Along with FDA approval of the first CTA-FFR system, it may seem that it is ripe for use in the clinical environment. However, there are several issues to be addressed before the method is widely implemented. First of all, the practical elegance of the reference, invasive FFR itself is misleading, as it has serious limitations. The measurement repeatability of a single FFR result is > 95% only outside the gray zone of 0.75–0.85, and closer to its cut-off the certainty falls, to less than 80% within 0.77 to 0.83, and a nadir of 50% around the 0.8 threshold [8]. A further dent in the value of invasive FFR is inflicted by outcomes of the RIPCORD (Does Routine Pressure Wire Assessment Influence Management Strategy at Coronary Angiography for Diagnosis of Chest Pain) study, where even 13% of mild (0–30%) stenoses had FFR ≤ 0.8, and the same 33% proportion of significant FFR was reported for both 31–50% and 51–70% stenoses, and for only 53% of stenoses above 70% [9].
Current literature referring to the simulated CTA-FFR, including the post-marketing PLATFORM study of Heartflow Inc., seems to ignore the fact that CTA-FFR is not homologous to invasive FFR, and postulates use of the ≤ 0.80 threshold to make clinical decisions based on the CTA-FFR [3–5]. However, given limits of agreement at around 20%, and an average accuracy of the simulated FFR at around 80% respective to the reference method with 80% repeatability itself in the range of 0.75–0.85, the postulated clear-cut threshold seems to be a misconception, as it may lead to erroneous qualifications in nearly 50% of borderline FFR cases. A partial solution to the problem may be optimization of the diagnostic accuracy parameters of the specific CTA-FFR, by defining the individual cut-off for each method, as proposed by Dai et al. in Advances in Interventional Cardiology [7]. However, given the simulated FFR relatively wide limits of agreement, the relevant question is rather: “What proportion of patients can be confidently diagnosed with the specific CTA-FFR?” Our previous analysis of prototype CTA-FFR showed that the method was able to confidently (both positive and negative predictive values ≥ 90%) diagnose around half of the lesions displaying intermediate stenosis (50–90% on CTA), using the threshold of either > 0.87 or < 0.74 for respectively nonsignificant or significant stenosis [10]. These results seem to discourage use of the single thresholds for the clinical application of CTA-FFR, unless both negative and positive predictive values are sufficiently high for the single point. Although this approach proved inconclusive for around 50% of patients with intermediate stenosis on CTA, it brought a relatively confident diagnosis for the remainder.
CTA-based FFR currently remains a diagnostic method under development, but its huge potential is already emerging. Although it is unknown how it will ultimately be applied in the clinical environment, even under current technology it may provide a diagnostic “one-stop-shop” for around 50% of patients, who currently are referred for further testing due to intermediate stenosis on CTA. Future developments in both image quality and computational fluid dynamics algorithms will likely improve CTA-FFR accuracy, with fewer patients left in the “waiting room” of the gray diagnostic zone.

Conflict of interest

The author declares no conflict of interest.

● GIVEN DATA:
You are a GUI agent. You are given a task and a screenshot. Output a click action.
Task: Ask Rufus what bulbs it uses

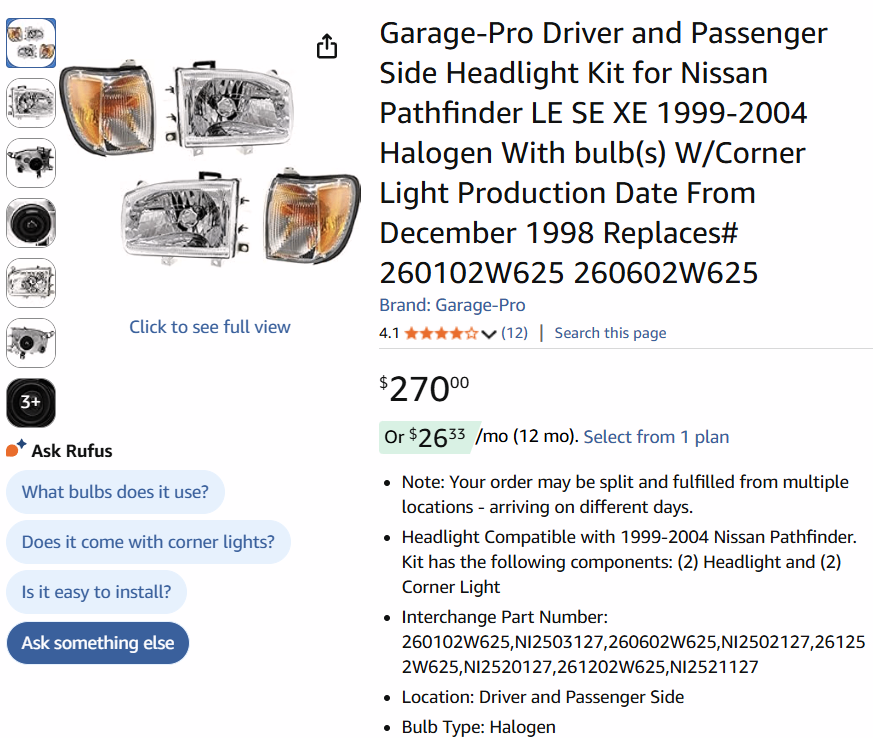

● TASK INSTRUCTIONS:
A: Copy the portion of the CTA-FFR passage that begins with "CTA-based FFR currently" and ends after "conflict of interest.", swapping "computational fluid dynamics" for "flow modeling".
B: According to the CTA-FFR passage, what proportion of stenoses above 70% had significant FFR in the RIPCORD study?
Rely only on the CTA-FFR passage for what comes next.

● SOLUTIONS BY TASK:
A:
CTA-based FFR currently remains a diagnostic method under development, but its huge potential is already emerging. Although it is unknown how it will ultimately be applied in the clinical environment, even under current technology it may provide a diagnostic “one-stop-shop” for around 50% of patients, who currently are referred for further testing due to intermediate stenosis on CTA. Future developments in both image quality and flow modeling algorithms will likely improve CTA-FFR accuracy, with fewer patients left in the “waiting room” of the gray diagnostic zone.

Conflict of interest

The author declares no conflict of interest.

B: Only 53%.